THE PROBLEM | For the records that follow, give the number of lines in which the word "computer" occurs, with nothing added.

DATASET RECORDS |
####################
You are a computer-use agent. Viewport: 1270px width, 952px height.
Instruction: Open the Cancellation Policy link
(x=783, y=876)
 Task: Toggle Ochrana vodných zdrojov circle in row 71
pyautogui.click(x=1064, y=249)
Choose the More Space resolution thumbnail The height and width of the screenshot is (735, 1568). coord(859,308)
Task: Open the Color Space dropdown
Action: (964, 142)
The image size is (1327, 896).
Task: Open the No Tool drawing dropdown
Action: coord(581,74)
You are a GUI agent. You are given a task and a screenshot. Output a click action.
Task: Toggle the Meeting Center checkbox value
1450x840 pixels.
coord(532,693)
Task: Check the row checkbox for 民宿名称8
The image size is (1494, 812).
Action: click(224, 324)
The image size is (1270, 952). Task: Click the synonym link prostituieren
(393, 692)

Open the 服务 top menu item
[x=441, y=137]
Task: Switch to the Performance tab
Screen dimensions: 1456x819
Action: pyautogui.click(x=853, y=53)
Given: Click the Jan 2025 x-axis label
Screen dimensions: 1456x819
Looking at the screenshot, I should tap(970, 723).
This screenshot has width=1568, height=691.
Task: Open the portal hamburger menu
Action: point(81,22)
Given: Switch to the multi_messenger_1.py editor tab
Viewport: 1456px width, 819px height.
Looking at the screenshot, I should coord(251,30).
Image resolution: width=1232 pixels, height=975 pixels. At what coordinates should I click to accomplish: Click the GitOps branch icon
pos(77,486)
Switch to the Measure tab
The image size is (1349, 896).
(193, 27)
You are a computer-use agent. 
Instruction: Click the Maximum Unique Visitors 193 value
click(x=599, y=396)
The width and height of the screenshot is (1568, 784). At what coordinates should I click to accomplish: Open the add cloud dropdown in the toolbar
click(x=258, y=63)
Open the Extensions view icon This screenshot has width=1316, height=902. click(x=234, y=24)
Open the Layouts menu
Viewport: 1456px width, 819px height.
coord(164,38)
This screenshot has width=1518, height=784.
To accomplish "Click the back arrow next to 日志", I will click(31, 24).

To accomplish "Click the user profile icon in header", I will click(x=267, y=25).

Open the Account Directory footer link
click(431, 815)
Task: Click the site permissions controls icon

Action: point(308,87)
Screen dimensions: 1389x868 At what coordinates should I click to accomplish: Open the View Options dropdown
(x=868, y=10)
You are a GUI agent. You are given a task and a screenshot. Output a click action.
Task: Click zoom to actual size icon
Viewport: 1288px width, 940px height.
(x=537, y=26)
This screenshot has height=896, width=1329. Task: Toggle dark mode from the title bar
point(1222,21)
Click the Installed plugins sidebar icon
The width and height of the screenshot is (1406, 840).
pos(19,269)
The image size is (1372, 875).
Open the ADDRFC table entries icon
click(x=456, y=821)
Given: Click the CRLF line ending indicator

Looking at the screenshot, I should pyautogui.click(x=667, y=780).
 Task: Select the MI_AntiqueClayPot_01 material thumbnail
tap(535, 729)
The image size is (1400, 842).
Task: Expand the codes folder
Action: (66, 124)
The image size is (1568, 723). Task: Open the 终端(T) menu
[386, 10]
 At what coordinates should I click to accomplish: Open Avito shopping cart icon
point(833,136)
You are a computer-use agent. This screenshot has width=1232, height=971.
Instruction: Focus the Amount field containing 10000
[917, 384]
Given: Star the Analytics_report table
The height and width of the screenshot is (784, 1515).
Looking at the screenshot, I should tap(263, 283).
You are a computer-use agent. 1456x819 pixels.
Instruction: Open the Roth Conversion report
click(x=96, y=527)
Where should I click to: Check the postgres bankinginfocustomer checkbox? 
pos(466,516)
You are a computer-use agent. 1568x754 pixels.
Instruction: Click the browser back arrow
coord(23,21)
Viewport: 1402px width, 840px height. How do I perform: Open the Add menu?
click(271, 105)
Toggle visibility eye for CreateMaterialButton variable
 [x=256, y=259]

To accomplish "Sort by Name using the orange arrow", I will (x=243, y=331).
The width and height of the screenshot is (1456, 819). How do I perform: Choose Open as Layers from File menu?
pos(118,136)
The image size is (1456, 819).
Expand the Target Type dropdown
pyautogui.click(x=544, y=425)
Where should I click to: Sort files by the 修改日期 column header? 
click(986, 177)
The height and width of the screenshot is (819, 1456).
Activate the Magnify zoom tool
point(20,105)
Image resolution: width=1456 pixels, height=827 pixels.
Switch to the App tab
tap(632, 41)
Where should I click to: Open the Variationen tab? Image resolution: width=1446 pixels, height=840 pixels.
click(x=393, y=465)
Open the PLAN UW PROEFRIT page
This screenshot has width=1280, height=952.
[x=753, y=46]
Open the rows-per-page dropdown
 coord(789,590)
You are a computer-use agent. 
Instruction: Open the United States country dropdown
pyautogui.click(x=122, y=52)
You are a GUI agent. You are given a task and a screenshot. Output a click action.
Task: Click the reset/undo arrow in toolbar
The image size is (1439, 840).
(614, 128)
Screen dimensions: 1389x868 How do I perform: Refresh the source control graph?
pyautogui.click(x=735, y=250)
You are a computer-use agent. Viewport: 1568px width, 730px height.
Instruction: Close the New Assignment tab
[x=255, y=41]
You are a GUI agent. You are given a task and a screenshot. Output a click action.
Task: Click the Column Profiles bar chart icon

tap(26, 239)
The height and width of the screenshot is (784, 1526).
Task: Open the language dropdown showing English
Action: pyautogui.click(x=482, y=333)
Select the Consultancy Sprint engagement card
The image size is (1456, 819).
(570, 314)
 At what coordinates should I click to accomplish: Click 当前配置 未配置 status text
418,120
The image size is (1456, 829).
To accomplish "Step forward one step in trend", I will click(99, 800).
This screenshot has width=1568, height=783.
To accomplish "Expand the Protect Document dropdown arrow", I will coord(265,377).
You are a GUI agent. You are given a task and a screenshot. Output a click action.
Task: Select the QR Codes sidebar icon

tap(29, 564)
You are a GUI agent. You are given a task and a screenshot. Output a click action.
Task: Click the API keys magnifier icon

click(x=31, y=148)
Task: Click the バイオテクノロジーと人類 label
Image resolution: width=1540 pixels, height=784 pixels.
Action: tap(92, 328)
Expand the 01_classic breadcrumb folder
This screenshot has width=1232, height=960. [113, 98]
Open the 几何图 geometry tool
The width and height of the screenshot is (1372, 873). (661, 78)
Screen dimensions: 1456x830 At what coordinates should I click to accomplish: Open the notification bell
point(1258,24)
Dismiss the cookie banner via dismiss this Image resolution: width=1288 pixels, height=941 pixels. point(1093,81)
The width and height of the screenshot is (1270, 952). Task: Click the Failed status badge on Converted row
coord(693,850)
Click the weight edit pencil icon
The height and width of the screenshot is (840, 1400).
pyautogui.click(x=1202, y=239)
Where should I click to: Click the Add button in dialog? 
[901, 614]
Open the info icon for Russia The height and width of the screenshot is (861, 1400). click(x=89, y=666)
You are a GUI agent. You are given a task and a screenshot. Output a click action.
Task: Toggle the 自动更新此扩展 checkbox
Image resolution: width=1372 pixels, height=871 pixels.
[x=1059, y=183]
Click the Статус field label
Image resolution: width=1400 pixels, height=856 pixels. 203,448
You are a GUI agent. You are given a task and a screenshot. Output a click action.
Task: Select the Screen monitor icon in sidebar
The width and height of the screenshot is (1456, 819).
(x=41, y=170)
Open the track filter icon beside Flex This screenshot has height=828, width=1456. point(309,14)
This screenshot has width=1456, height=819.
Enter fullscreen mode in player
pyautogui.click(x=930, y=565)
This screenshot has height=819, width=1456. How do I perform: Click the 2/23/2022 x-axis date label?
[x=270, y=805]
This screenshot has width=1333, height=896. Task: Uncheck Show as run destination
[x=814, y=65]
####################
EXERCISE SOLUTION | 7